━━━━━ Input data ━━━━━
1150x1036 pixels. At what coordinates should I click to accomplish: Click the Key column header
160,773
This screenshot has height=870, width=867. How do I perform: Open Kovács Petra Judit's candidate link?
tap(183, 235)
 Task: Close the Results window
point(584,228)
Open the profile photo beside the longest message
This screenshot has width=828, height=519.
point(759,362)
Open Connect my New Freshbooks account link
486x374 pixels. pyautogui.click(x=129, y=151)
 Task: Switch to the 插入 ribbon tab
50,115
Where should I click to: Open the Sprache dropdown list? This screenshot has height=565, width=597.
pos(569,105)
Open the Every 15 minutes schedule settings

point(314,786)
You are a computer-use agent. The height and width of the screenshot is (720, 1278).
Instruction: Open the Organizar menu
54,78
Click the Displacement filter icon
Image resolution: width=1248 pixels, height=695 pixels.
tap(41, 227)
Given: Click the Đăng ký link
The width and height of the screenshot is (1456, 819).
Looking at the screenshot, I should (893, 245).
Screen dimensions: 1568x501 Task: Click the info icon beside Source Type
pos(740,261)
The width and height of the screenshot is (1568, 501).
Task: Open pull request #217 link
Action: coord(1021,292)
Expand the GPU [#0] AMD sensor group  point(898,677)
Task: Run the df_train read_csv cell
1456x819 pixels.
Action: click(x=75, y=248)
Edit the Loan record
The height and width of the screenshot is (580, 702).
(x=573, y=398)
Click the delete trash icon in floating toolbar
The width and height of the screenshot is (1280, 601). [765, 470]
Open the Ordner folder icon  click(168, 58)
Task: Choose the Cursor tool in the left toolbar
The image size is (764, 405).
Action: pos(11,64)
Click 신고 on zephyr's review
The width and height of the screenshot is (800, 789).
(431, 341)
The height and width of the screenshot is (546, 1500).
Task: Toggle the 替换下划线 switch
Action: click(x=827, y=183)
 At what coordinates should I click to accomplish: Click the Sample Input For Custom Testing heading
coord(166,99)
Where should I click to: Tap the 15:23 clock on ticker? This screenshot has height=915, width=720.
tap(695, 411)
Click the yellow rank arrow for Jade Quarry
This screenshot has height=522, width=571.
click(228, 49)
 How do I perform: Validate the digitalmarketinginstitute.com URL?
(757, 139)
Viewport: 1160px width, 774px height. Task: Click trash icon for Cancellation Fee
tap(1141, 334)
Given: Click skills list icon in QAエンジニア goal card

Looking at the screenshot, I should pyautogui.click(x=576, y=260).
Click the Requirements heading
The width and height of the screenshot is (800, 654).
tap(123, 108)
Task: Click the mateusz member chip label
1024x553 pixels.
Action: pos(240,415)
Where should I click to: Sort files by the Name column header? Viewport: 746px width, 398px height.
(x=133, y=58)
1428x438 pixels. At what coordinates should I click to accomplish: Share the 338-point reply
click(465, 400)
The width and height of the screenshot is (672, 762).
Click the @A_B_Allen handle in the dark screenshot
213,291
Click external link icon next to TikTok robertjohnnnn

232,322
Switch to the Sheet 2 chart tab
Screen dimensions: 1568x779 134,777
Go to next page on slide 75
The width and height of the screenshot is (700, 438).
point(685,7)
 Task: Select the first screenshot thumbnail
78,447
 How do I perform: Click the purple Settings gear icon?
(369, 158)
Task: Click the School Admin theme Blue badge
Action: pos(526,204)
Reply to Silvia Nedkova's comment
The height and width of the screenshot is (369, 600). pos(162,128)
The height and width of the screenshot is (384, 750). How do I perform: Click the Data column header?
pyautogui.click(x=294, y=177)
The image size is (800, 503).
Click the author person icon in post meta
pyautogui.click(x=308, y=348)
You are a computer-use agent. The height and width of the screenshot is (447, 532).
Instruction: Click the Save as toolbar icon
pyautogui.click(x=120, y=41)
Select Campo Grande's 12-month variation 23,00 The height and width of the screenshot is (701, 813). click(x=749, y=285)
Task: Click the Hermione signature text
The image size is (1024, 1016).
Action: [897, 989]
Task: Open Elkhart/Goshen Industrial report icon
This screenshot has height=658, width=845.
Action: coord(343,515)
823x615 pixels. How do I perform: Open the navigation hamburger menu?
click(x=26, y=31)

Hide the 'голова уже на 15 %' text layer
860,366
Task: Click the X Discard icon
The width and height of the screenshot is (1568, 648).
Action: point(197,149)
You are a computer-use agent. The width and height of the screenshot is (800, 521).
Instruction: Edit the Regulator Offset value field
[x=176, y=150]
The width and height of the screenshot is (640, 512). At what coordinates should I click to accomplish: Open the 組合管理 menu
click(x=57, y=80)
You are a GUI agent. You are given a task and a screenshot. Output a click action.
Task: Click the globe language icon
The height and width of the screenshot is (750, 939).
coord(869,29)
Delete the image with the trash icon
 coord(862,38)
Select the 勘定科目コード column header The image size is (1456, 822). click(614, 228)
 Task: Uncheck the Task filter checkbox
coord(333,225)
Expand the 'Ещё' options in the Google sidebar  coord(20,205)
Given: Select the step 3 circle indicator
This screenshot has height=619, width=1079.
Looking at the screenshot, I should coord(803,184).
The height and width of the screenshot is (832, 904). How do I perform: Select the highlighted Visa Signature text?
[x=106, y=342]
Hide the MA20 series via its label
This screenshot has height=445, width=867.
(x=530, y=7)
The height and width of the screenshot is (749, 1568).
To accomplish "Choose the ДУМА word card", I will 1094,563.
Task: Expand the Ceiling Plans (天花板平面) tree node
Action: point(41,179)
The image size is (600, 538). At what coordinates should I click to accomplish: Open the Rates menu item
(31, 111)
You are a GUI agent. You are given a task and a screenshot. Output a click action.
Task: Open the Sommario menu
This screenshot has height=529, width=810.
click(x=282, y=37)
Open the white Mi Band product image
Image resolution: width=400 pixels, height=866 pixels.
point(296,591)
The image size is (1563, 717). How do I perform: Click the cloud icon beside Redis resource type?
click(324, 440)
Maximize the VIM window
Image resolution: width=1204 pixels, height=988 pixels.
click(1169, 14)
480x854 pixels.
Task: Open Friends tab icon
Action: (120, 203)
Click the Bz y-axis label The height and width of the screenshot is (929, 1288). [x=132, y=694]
━━━━━
Work order.
Exactly as written, transcribe every line shown above.

Solution to the exercise.
1150x1036 pixels. At what coordinates should I click to accomplish: Click the Key column header
160,773
This screenshot has height=870, width=867. How do I perform: Open Kovács Petra Judit's candidate link?
tap(183, 235)
 Task: Close the Results window
point(584,228)
Open the profile photo beside the longest message
This screenshot has width=828, height=519.
point(759,362)
Open Connect my New Freshbooks account link
486x374 pixels. pyautogui.click(x=129, y=151)
 Task: Switch to the 插入 ribbon tab
50,115
Where should I click to: Open the Sprache dropdown list? This screenshot has height=565, width=597.
pos(569,105)
Open the Every 15 minutes schedule settings

point(314,786)
You are a computer-use agent. The height and width of the screenshot is (720, 1278).
Instruction: Open the Organizar menu
54,78
Click the Displacement filter icon
Image resolution: width=1248 pixels, height=695 pixels.
tap(41, 227)
Given: Click the Đăng ký link
The width and height of the screenshot is (1456, 819).
Looking at the screenshot, I should (893, 245).
Screen dimensions: 1568x501 Task: Click the info icon beside Source Type
pos(740,261)
The width and height of the screenshot is (1568, 501).
Task: Open pull request #217 link
Action: coord(1021,292)
Expand the GPU [#0] AMD sensor group  point(898,677)
Task: Run the df_train read_csv cell
1456x819 pixels.
Action: click(x=75, y=248)
Edit the Loan record
The height and width of the screenshot is (580, 702).
(x=573, y=398)
Click the delete trash icon in floating toolbar
The width and height of the screenshot is (1280, 601). [765, 470]
Open the Ordner folder icon  click(168, 58)
Task: Choose the Cursor tool in the left toolbar
The image size is (764, 405).
Action: pos(11,64)
Click 신고 on zephyr's review
The width and height of the screenshot is (800, 789).
(431, 341)
The height and width of the screenshot is (546, 1500).
Task: Toggle the 替换下划线 switch
Action: click(x=827, y=183)
 At what coordinates should I click to accomplish: Click the Sample Input For Custom Testing heading
coord(166,99)
Where should I click to: Tap the 15:23 clock on ticker? This screenshot has height=915, width=720.
tap(695, 411)
Click the yellow rank arrow for Jade Quarry
This screenshot has height=522, width=571.
click(228, 49)
 How do I perform: Validate the digitalmarketinginstitute.com URL?
(757, 139)
Viewport: 1160px width, 774px height. Task: Click trash icon for Cancellation Fee
tap(1141, 334)
Given: Click skills list icon in QAエンジニア goal card

Looking at the screenshot, I should pyautogui.click(x=576, y=260).
Click the Requirements heading
The width and height of the screenshot is (800, 654).
tap(123, 108)
Task: Click the mateusz member chip label
1024x553 pixels.
Action: pos(240,415)
Where should I click to: Sort files by the Name column header? Viewport: 746px width, 398px height.
(x=133, y=58)
1428x438 pixels. At what coordinates should I click to accomplish: Share the 338-point reply
click(465, 400)
The width and height of the screenshot is (672, 762).
Click the @A_B_Allen handle in the dark screenshot
213,291
Click external link icon next to TikTok robertjohnnnn

232,322
Switch to the Sheet 2 chart tab
Screen dimensions: 1568x779 134,777
Go to next page on slide 75
The width and height of the screenshot is (700, 438).
point(685,7)
 Task: Select the first screenshot thumbnail
78,447
 How do I perform: Click the purple Settings gear icon?
(369, 158)
Task: Click the School Admin theme Blue badge
Action: pos(526,204)
Reply to Silvia Nedkova's comment
The height and width of the screenshot is (369, 600). pos(162,128)
The height and width of the screenshot is (384, 750). How do I perform: Click the Data column header?
pyautogui.click(x=294, y=177)
The image size is (800, 503).
Click the author person icon in post meta
pyautogui.click(x=308, y=348)
You are a computer-use agent. The height and width of the screenshot is (447, 532).
Instruction: Click the Save as toolbar icon
pyautogui.click(x=120, y=41)
Select Campo Grande's 12-month variation 23,00 The height and width of the screenshot is (701, 813). click(x=749, y=285)
Task: Click the Hermione signature text
The image size is (1024, 1016).
Action: [897, 989]
Task: Open Elkhart/Goshen Industrial report icon
This screenshot has height=658, width=845.
Action: coord(343,515)
823x615 pixels. How do I perform: Open the navigation hamburger menu?
click(x=26, y=31)

Hide the 'голова уже на 15 %' text layer
860,366
Task: Click the X Discard icon
The width and height of the screenshot is (1568, 648).
Action: point(197,149)
You are a computer-use agent. The width and height of the screenshot is (800, 521).
Instruction: Edit the Regulator Offset value field
[x=176, y=150]
The width and height of the screenshot is (640, 512). At what coordinates should I click to accomplish: Open the 組合管理 menu
click(x=57, y=80)
You are a GUI agent. You are given a task and a screenshot. Output a click action.
Task: Click the globe language icon
The height and width of the screenshot is (750, 939).
coord(869,29)
Delete the image with the trash icon
 coord(862,38)
Select the 勘定科目コード column header The image size is (1456, 822). click(614, 228)
 Task: Uncheck the Task filter checkbox
coord(333,225)
Expand the 'Ещё' options in the Google sidebar  coord(20,205)
Given: Select the step 3 circle indicator
This screenshot has height=619, width=1079.
Looking at the screenshot, I should coord(803,184).
The height and width of the screenshot is (832, 904). How do I perform: Select the highlighted Visa Signature text?
[x=106, y=342]
Hide the MA20 series via its label
This screenshot has height=445, width=867.
(x=530, y=7)
The height and width of the screenshot is (749, 1568).
To accomplish "Choose the ДУМА word card", I will 1094,563.
Task: Expand the Ceiling Plans (天花板平面) tree node
Action: point(41,179)
The image size is (600, 538). At what coordinates should I click to accomplish: Open the Rates menu item
(31, 111)
You are a GUI agent. You are given a task and a screenshot. Output a click action.
Task: Open the Sommario menu
This screenshot has height=529, width=810.
click(x=282, y=37)
Open the white Mi Band product image
Image resolution: width=400 pixels, height=866 pixels.
point(296,591)
The image size is (1563, 717). How do I perform: Click the cloud icon beside Redis resource type?
click(324, 440)
Maximize the VIM window
Image resolution: width=1204 pixels, height=988 pixels.
click(1169, 14)
480x854 pixels.
Task: Open Friends tab icon
Action: (120, 203)
Click the Bz y-axis label The height and width of the screenshot is (929, 1288). [x=132, y=694]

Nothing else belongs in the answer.